Deutsche Bank AG's team of currency strategists has advised market participants to refrain from broad dollar bets and to concentrate on relative-value opportunities among FX crosses, citing geopolitical friction in the Gulf and the global cycle of investment in artificial intelligence as dominant market influences.
"We stay on the dollar sidelines for now and focus on FX crosses," wrote George Saravelos and his colleagues at Deutsche Bank. The strategists added that their confidence in a renewed, broad-based dollar downtrend resuming this year has diminished, noting the Strait of Hormuz remaining impassable as a salient factor.
The bank outlined two distinct groups of currencies that it believes merit attention from traders.
- Commodity and carry beneficiaries: The strategists cited the Australian dollar, Norwegian krone, Brazilian real and Malaysian ringgit as currencies currently advantaged by high commodity prices, elevated capital expenditure and attractive carry.

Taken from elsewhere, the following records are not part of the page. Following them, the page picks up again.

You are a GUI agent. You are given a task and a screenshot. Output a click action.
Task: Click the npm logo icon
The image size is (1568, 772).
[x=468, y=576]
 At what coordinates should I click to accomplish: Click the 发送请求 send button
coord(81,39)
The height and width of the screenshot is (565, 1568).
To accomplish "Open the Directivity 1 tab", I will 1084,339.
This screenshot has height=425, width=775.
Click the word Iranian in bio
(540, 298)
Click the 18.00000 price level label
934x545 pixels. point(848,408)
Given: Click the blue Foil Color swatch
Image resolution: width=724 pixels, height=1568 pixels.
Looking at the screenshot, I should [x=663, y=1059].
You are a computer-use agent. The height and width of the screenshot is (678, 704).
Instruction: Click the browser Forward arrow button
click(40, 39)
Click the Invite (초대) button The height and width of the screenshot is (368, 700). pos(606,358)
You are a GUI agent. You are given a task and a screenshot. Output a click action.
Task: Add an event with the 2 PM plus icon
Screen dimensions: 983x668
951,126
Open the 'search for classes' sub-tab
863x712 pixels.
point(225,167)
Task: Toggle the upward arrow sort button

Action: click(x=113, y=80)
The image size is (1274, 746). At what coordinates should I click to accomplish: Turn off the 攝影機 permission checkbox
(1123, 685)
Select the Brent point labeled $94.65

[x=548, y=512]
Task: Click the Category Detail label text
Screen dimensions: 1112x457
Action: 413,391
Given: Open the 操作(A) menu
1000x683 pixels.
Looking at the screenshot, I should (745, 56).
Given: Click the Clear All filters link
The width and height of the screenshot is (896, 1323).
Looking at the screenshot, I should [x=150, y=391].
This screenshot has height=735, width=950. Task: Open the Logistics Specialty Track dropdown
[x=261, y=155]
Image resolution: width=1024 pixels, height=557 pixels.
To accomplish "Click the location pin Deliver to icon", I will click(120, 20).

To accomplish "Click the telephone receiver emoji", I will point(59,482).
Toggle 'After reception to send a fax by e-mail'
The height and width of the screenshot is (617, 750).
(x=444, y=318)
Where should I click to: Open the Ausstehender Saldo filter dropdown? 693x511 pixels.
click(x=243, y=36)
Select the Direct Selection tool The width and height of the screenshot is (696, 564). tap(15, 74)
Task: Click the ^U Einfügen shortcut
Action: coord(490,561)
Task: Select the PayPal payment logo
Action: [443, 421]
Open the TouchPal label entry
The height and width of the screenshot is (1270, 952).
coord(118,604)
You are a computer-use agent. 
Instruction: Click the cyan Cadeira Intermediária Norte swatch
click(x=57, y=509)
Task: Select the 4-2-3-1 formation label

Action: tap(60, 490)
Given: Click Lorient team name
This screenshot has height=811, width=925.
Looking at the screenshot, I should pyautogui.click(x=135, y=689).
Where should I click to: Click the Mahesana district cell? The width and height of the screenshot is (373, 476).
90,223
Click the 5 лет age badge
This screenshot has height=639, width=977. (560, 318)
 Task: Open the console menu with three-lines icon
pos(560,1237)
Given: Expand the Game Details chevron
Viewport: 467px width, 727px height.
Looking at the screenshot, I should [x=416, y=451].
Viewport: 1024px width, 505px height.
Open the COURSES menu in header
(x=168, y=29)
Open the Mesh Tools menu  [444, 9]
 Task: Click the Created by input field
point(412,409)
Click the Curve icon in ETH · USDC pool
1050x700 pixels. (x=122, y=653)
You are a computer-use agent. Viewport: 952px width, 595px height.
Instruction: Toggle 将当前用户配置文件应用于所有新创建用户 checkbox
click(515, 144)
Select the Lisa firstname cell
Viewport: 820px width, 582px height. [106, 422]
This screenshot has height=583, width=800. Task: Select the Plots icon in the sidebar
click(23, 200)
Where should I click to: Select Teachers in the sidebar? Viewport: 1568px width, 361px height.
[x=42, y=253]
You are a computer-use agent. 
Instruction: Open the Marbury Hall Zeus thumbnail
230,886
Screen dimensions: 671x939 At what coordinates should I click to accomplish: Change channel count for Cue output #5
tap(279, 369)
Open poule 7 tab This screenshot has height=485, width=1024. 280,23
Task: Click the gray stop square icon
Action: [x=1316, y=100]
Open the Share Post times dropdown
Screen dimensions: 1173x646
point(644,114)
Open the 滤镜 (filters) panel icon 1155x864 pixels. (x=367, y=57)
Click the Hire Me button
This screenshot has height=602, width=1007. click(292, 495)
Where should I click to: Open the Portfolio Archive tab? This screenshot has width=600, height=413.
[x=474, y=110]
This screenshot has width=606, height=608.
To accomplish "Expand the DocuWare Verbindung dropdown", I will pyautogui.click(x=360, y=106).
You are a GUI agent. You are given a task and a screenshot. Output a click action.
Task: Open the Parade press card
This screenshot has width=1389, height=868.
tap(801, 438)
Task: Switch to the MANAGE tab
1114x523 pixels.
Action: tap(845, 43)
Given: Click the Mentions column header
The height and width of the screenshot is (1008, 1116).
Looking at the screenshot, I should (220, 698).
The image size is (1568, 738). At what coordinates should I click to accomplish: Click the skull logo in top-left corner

- Policy-defendable or oversold currencies: The Chinese yuan, Japanese yen and British pound were identified as currencies where authorities either have both the willingness and means to defend against shocks, or where excessive negativity may already be priced into markets.
Deutsche Bank's team also observed that the United States stands to gain from both the artificial intelligence investment cycle and higher commodity prices. Alongside that, the strategists drew attention to substantial uncertainty about how the Federal Reserve will react going forward following a change in leadership.
Finally, the bank acknowledged that a number of geopolitical boundaries have been crossed over the past twelve months, a trend that has broadly contributed to dollar weakness.
The guidance from Deutsche Bank is explicitly tactical: keep the dollar on the sidelines for now and seek relative-value opportunities across FX crosses, with an emphasis on commodity-exposed currencies and those with policy backstops or deeply discounted valuations.